→ Problems to solve
1: In the pip constraints-file thread, what does the constraints file contain in place of --require-hashes?
2: Continue the pip constraints-file thread from its last post.

→ Provided text

Does the constraints file contain --require-hashes?

notatallshaw avatar Aug 28 '24 23:08 notatallshaw

Yes

On Wed, Aug 28, 2024, 7:18 PM Damian Shaw @.***> wrote:

Does the constraints file contain --require-hashes?

— Reply to this email directly, view it on GitHub https://github.com/pypa/pip/issues/12942#issuecomment-2316395523, or unsubscribe https://github.com/notifications/unsubscribe-auth/AAAAGBGQDUMASKHYXPZC4RTZTZLDBAVCNFSM6AAAAABNIEIQSSVHI2DSMVQWIX3LMV43OSLTON2WKQ3PNVWWK3TUHMZDGMJWGM4TKNJSGM . You are receiving this because you authored the thread.Message ID: @.***>

alex avatar Aug 28 '24 23:08 alex

Sorry, to be more precise, the constraints file contains hashes. It doesn't have --require-hashes, but I believe those are equivalent.

alex avatar Aug 29 '24 19:08 alex

Is it possible to have a self-contained reprod?

(Lines from a dataset)
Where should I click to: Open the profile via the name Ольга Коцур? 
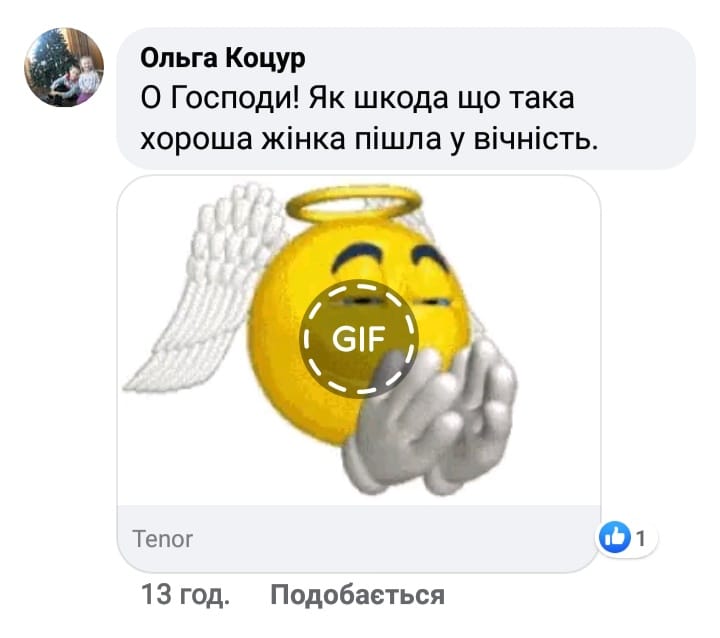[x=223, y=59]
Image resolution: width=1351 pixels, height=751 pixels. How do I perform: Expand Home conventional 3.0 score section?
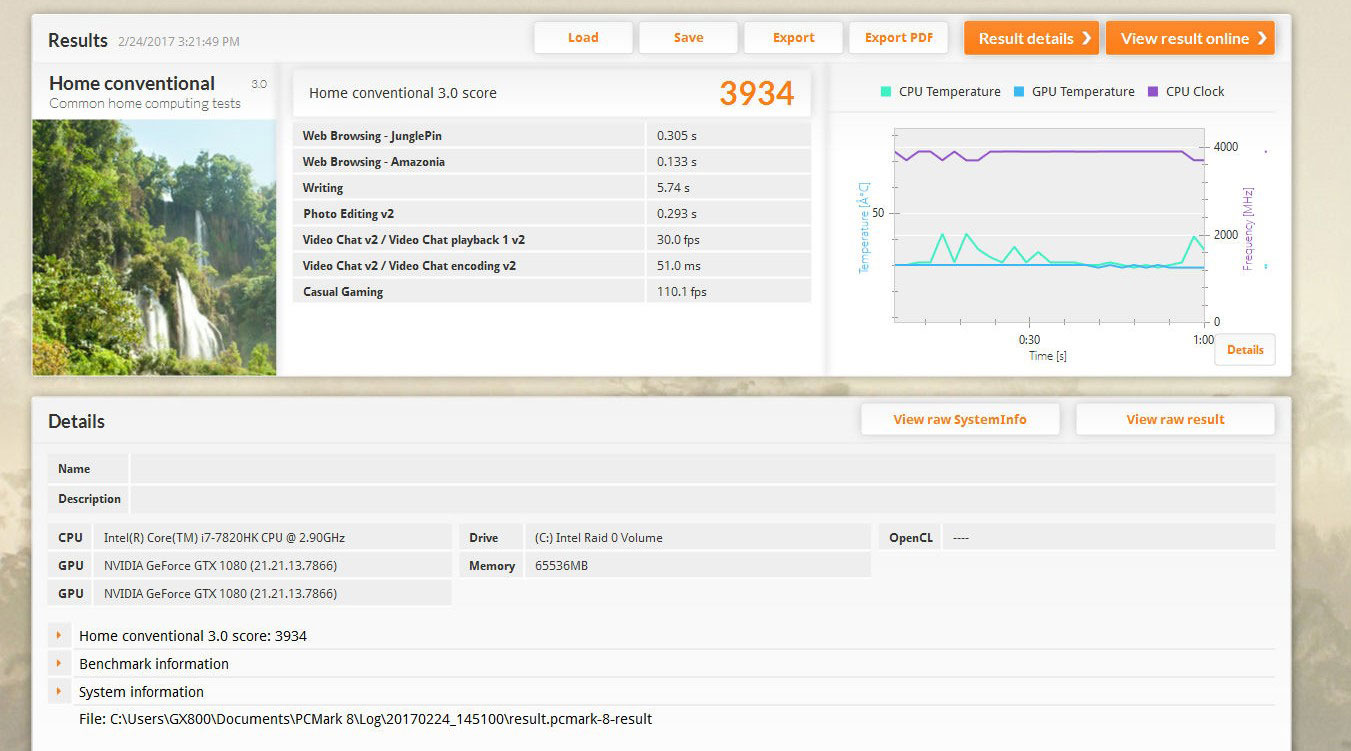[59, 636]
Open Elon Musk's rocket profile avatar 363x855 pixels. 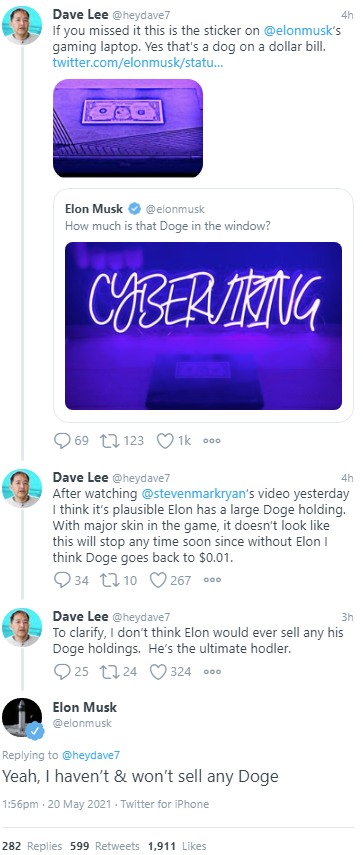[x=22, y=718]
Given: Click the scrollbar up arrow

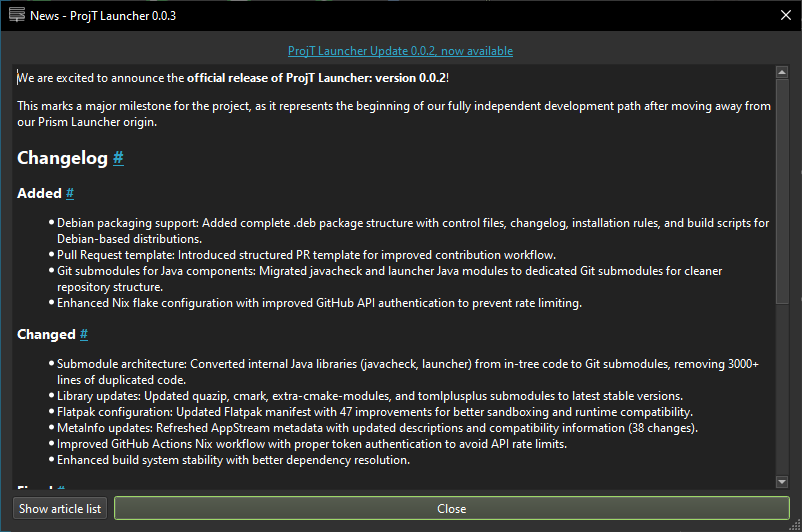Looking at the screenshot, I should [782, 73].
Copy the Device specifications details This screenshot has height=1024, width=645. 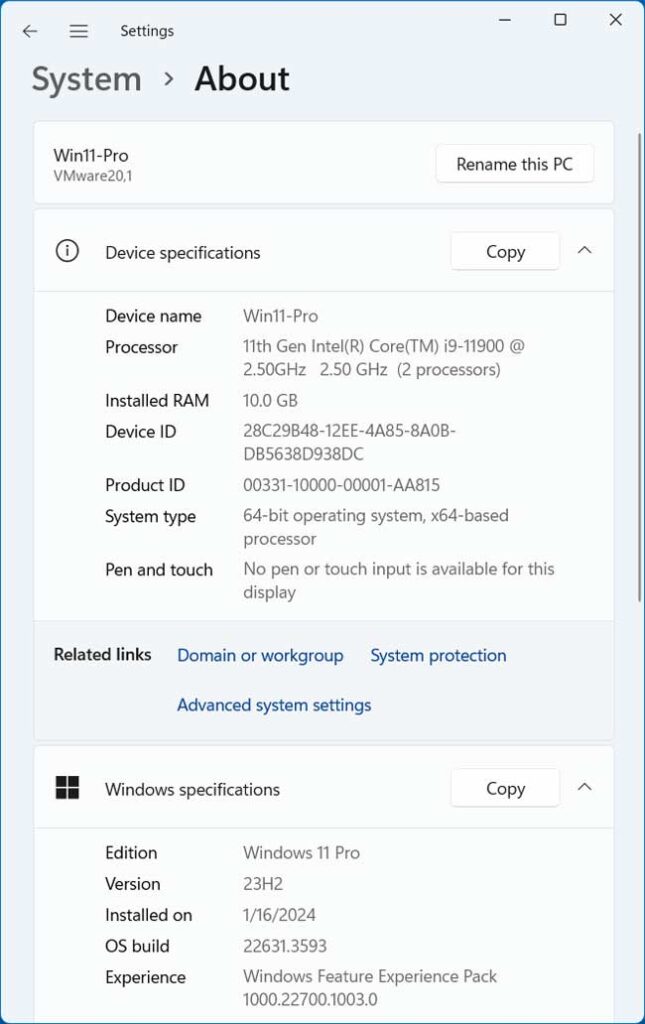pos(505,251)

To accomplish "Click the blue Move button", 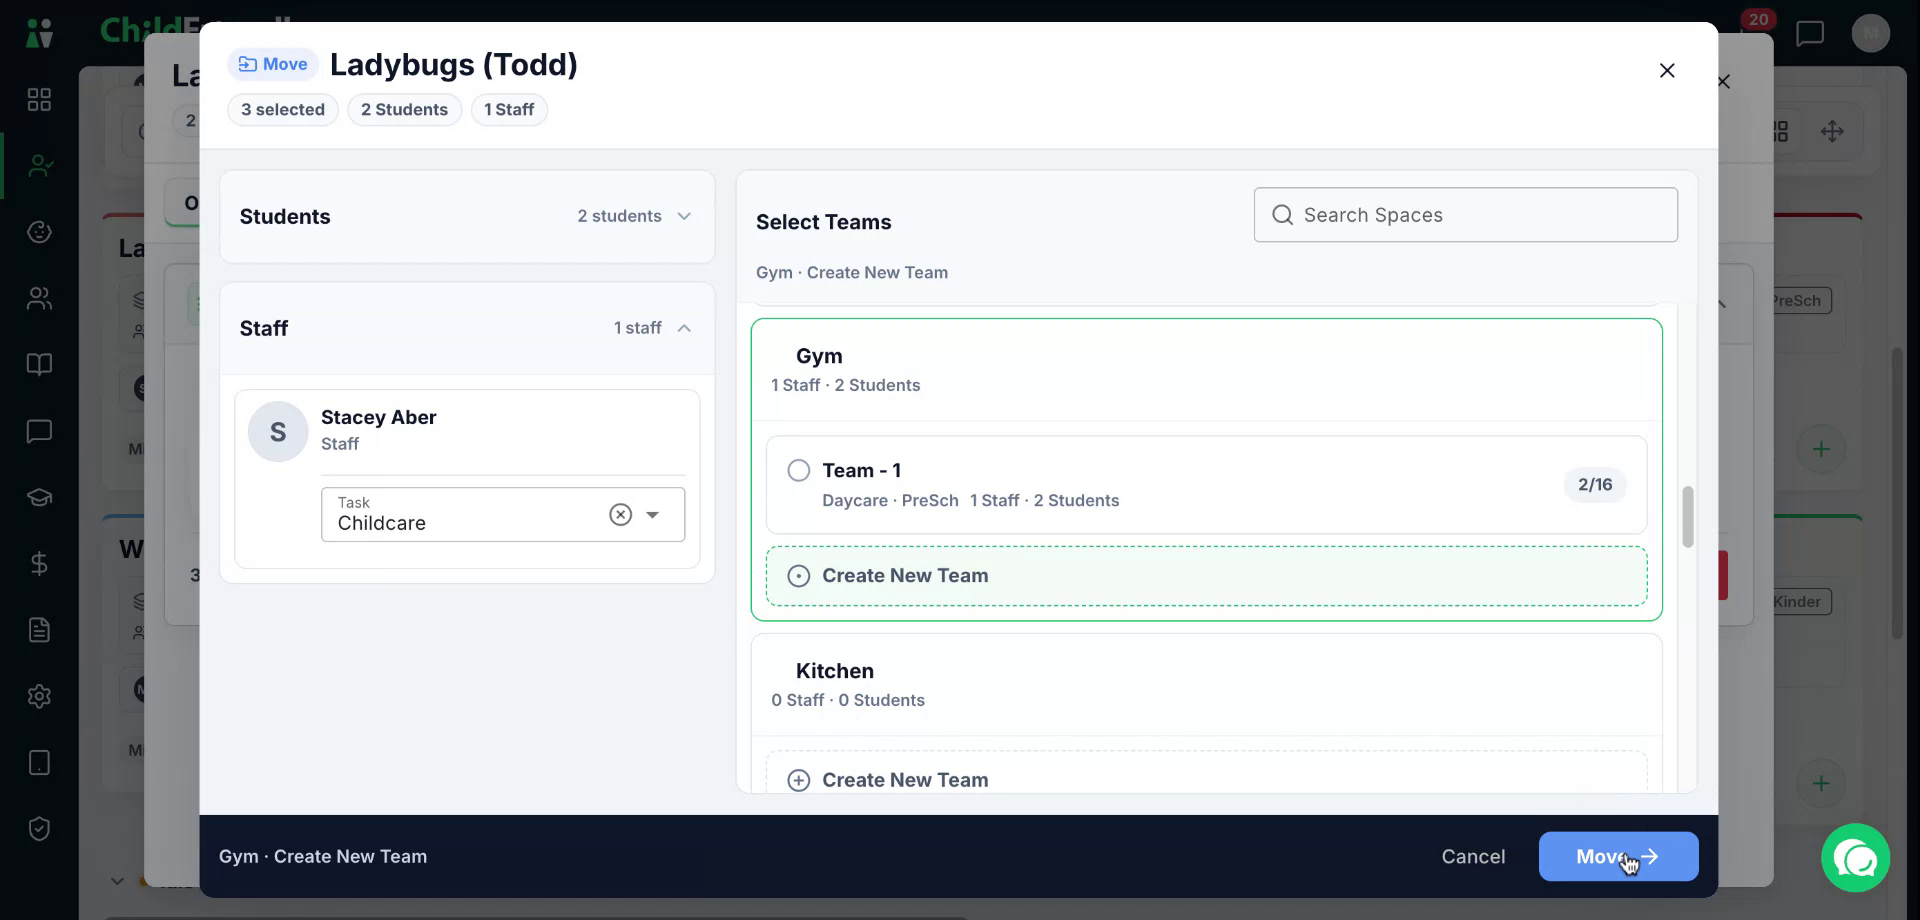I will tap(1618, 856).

→ Final results
1: It contains hashes.

2:
uranusjr avatar Aug 30 '24 03:08 uranusjr

(tempenv-6e562856703b6) ~/.v/tempenv-6e562856703b6 ❯❯❯ pip download --no-binary :all: --no-deps pretend
Collecting pretend
  File was already downloaded /Users/alex_gaynor/.virtualenvs/tempenv-6e562856703b6/pretend-1.0.9.tar.gz
  Installing build dependencies ... done
  Getting requirements to build wheel ... done
  Preparing metadata (pyproject.toml) ... done
Successfully downloaded pretend
(tempenv-6e562856703b6) ~/.v/tempenv-6e562856703b6 ❯❯❯ pip wheel --require-hashes ./pretend-1.0.9.tar.gz
Processing ./pretend-1.0.9.tar.gz
  File was already downloaded /Users/alex_gaynor/.virtualenvs/tempenv-6e562856703b6/pretend-1.0.9.tar.gz
ERROR: Hashes are required in --require-hashes mode, but they are missing from some requirements. Here is a list of those requirements along with the hashes their downloaded archives actually had. Add lines like these to your requirements files to prevent tampering. (If you did not enable --require-hashes manually, note that it turns on automatically when any package has a hash.)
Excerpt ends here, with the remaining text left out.